> **Records**:
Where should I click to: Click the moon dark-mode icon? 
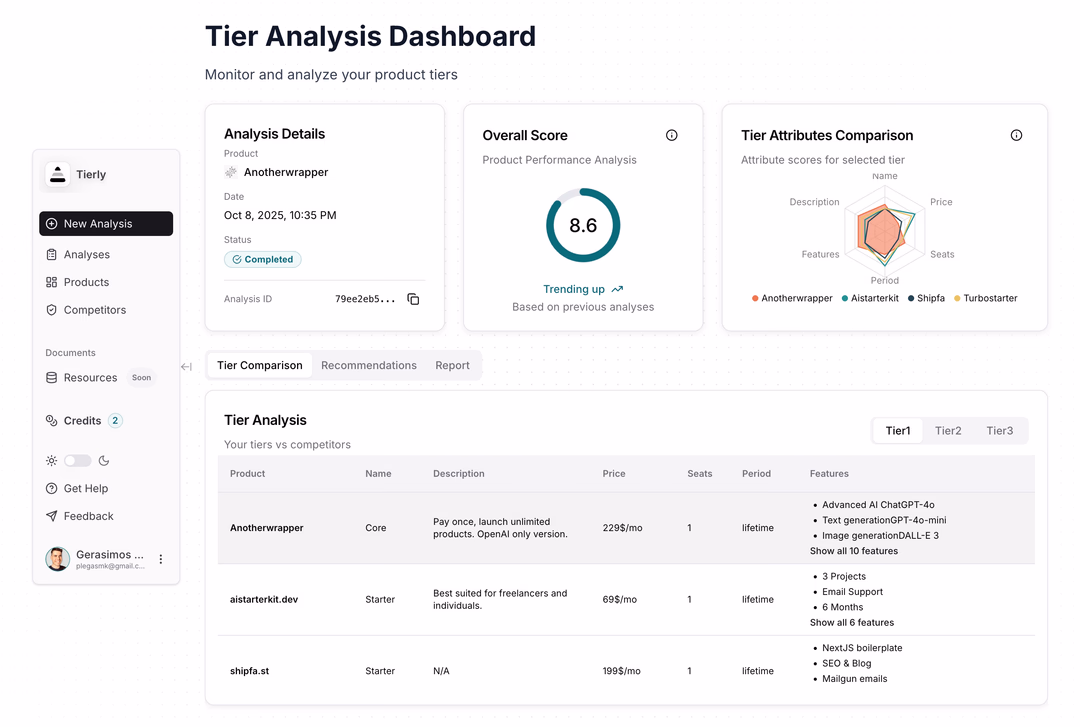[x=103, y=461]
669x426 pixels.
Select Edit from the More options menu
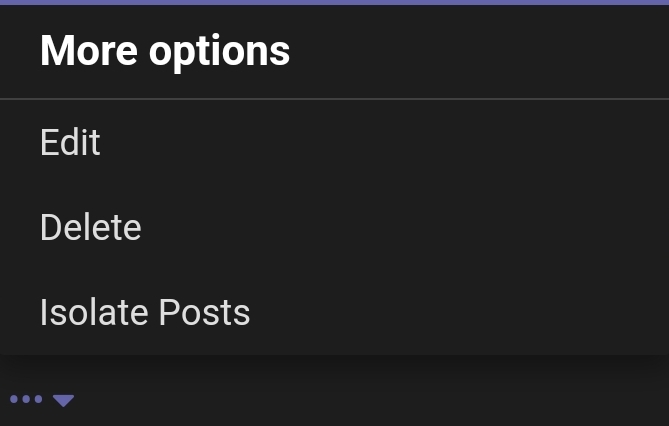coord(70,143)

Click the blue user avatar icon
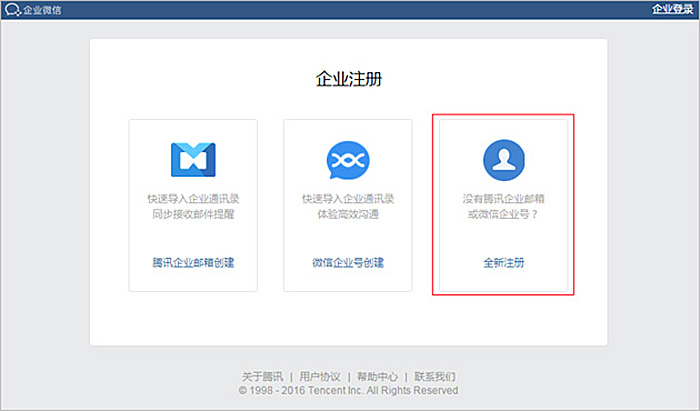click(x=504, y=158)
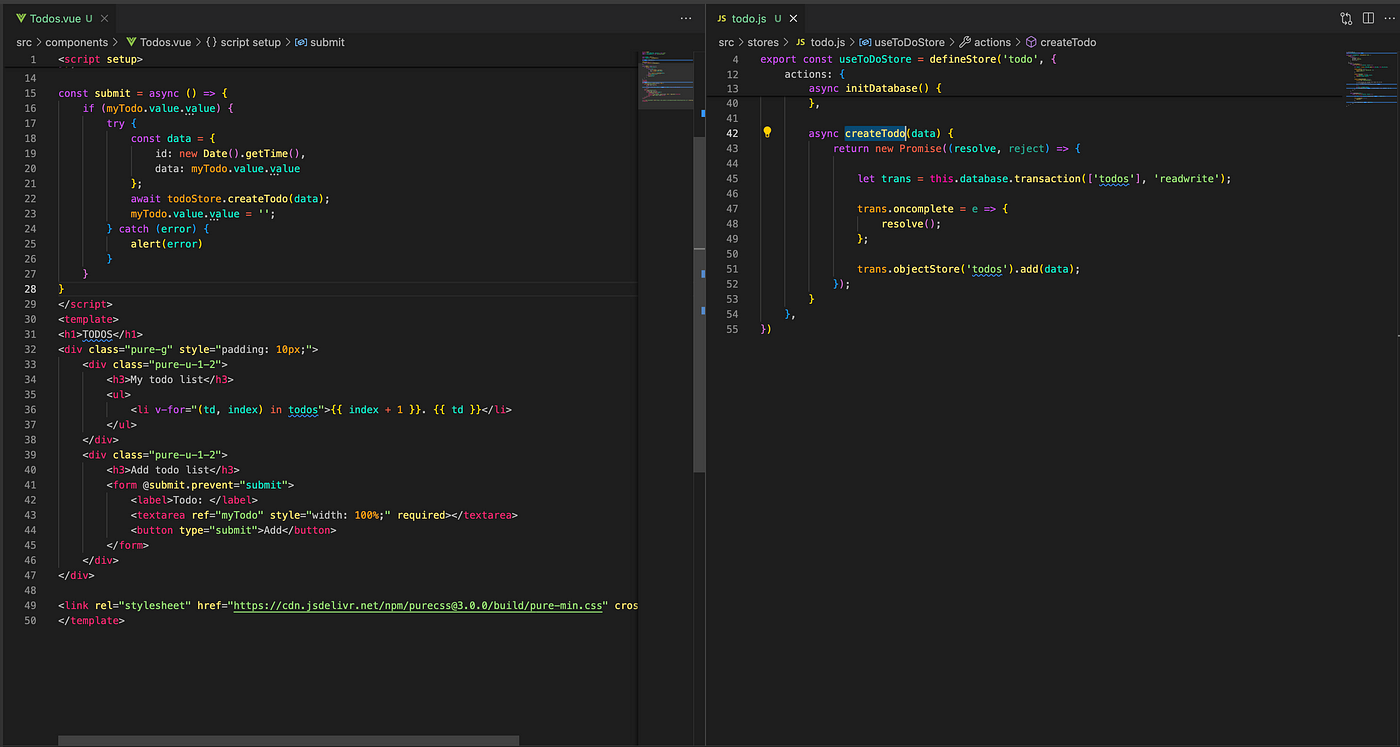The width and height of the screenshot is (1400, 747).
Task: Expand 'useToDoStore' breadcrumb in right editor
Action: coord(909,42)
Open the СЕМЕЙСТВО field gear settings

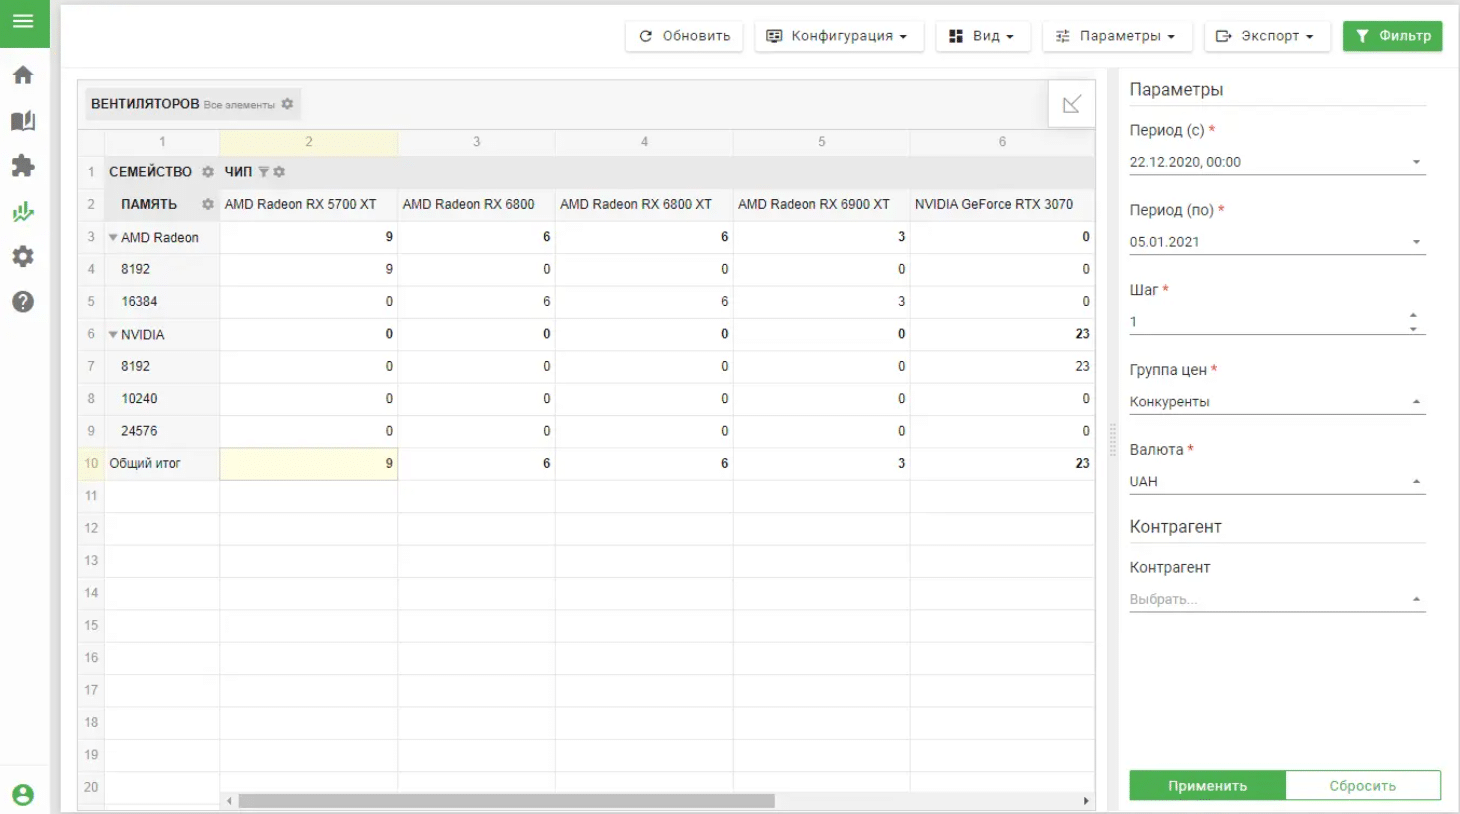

> **Work instructions**: Without the pictures, repeat exactly the lines running from the line containing "669x426 pixels." through the end of the data, both ends included.

> **Answer space**:
669x426 pixels.
Select Edit from the More options menu
coord(70,143)

Click the blue user avatar icon
click(x=504, y=158)
The width and height of the screenshot is (1400, 747).
Task: Expand 'useToDoStore' breadcrumb in right editor
Action: coord(909,42)
Open the СЕМЕЙСТВО field gear settings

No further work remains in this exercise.